Just waiting for a squaddie with a match

Just waiting for a squaddie with a match

It deserves to be better known, but the first town in the Swan River Colony was not Perth or Fremantle, but Sulphur Town on Garden Island. Admittedly, Albany had been colonised a couple of years before.

Sulphur Town was home to the first Government House, and saw WA’s first horse race. What became of it is the subject of today’s story.

More than 400 people lived in the town, named after the ship which carried the 63rd Regiment. A regiment that was to start and end the settlement.

But by 1834, Sulphur Town was practically abandoned, as people left in the rush to claim good land along the Swan River. Even so, all the original buildings still remained.

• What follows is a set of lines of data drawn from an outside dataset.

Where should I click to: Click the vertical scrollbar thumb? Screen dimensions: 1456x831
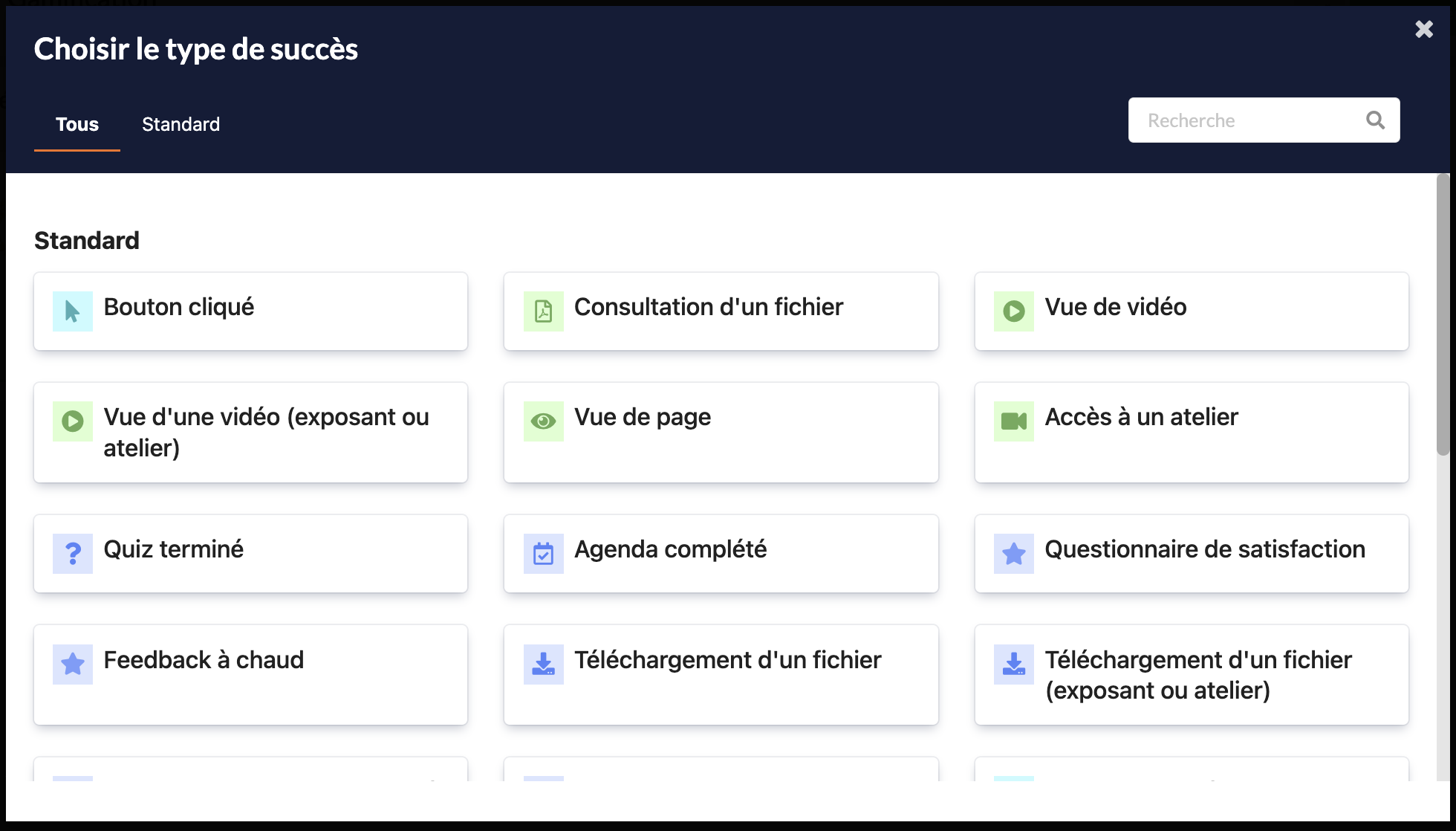point(1443,314)
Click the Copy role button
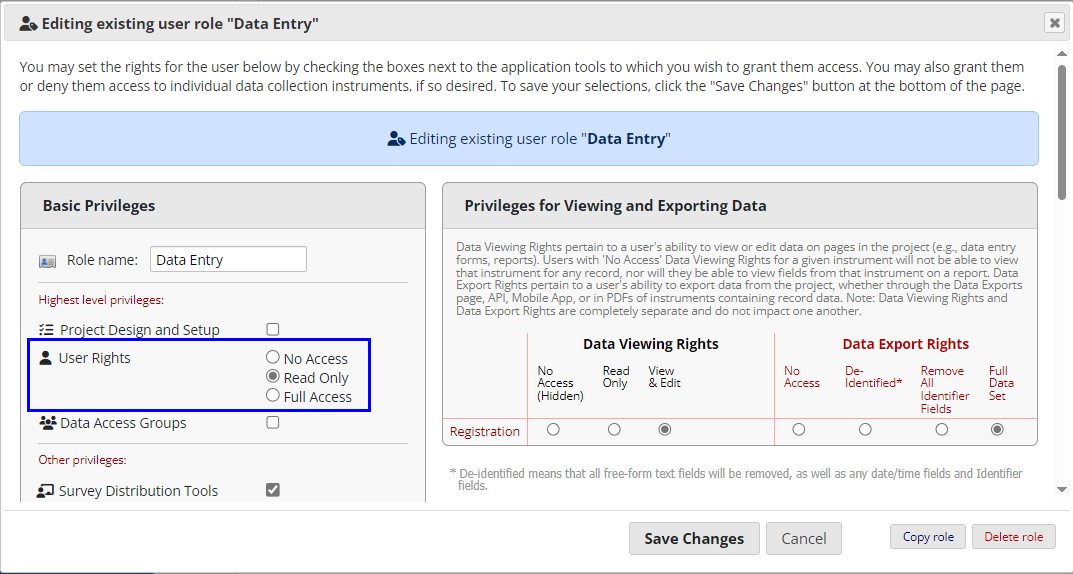Screen dimensions: 1073x574 pos(928,537)
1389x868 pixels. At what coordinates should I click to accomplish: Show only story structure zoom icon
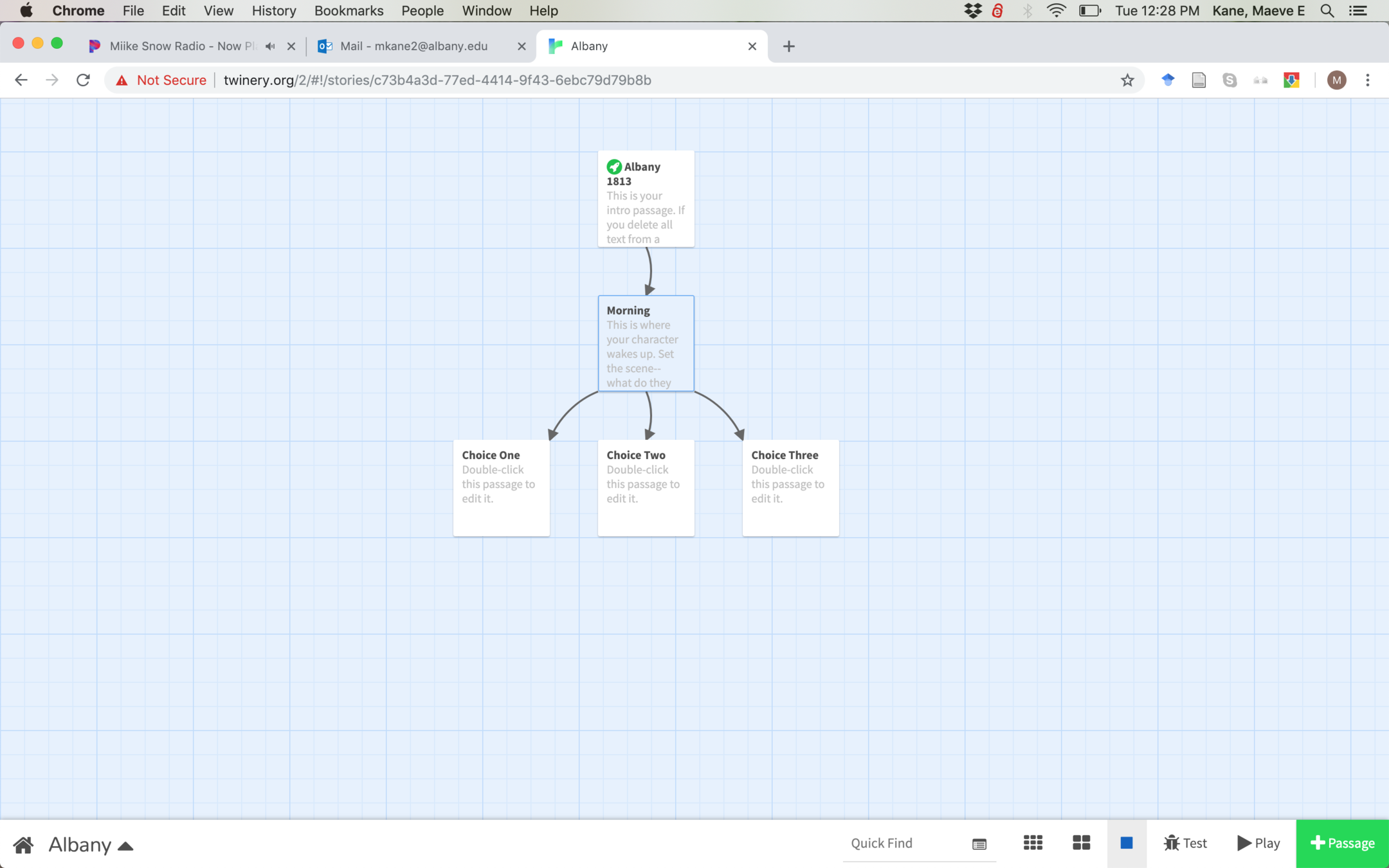1033,843
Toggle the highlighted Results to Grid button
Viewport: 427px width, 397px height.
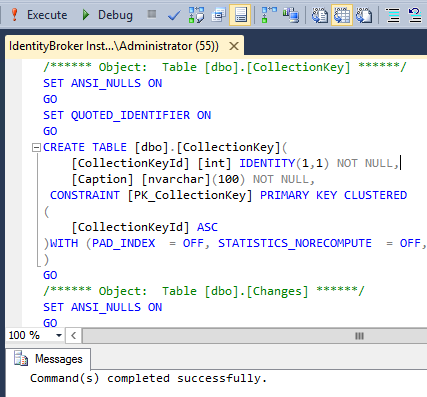(342, 15)
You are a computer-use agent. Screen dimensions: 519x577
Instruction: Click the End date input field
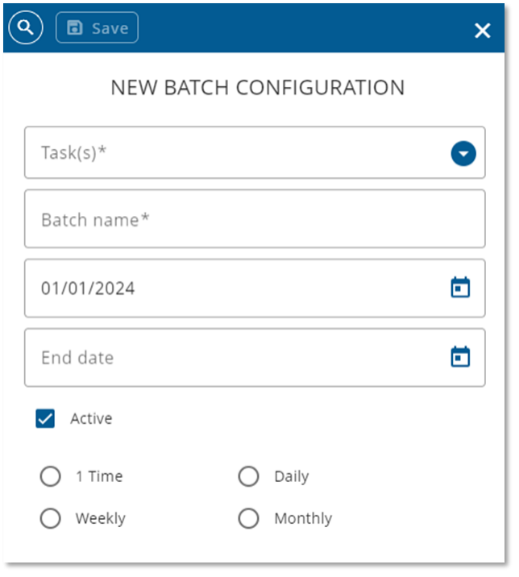(x=255, y=358)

In May of that year, the transport ship Lonach was anchored off shore. Onboard were the 45th, 55th, and 63rd Regiments. Some of the soldiers’ wives were permitted to land on Garden Island to do the laundry, and it seems that a few of the men followed them.

After a few ales, the squaddies did the only reasonable thing possible. They burnt the entire town to the ground. It seems likely they started with Governor Stirling’s old residence, before moving on to the barracks, the stores, and several huts and out-houses.

Ladders belonging to Thomas Peel were tossed into the flames, while any locked cabinets were broken open, just in case something valuable had been left behind.

The newspaper howled for the severest punishment the law allowed, but by this time the Lonach had departed, taking all the guilty men (and their wives) with them.

Recently, local archaeologist Shane Burke has discovered a molten champagne bottle on Garden Island, a permanent reminder of the need to keep soldiers well away from matches.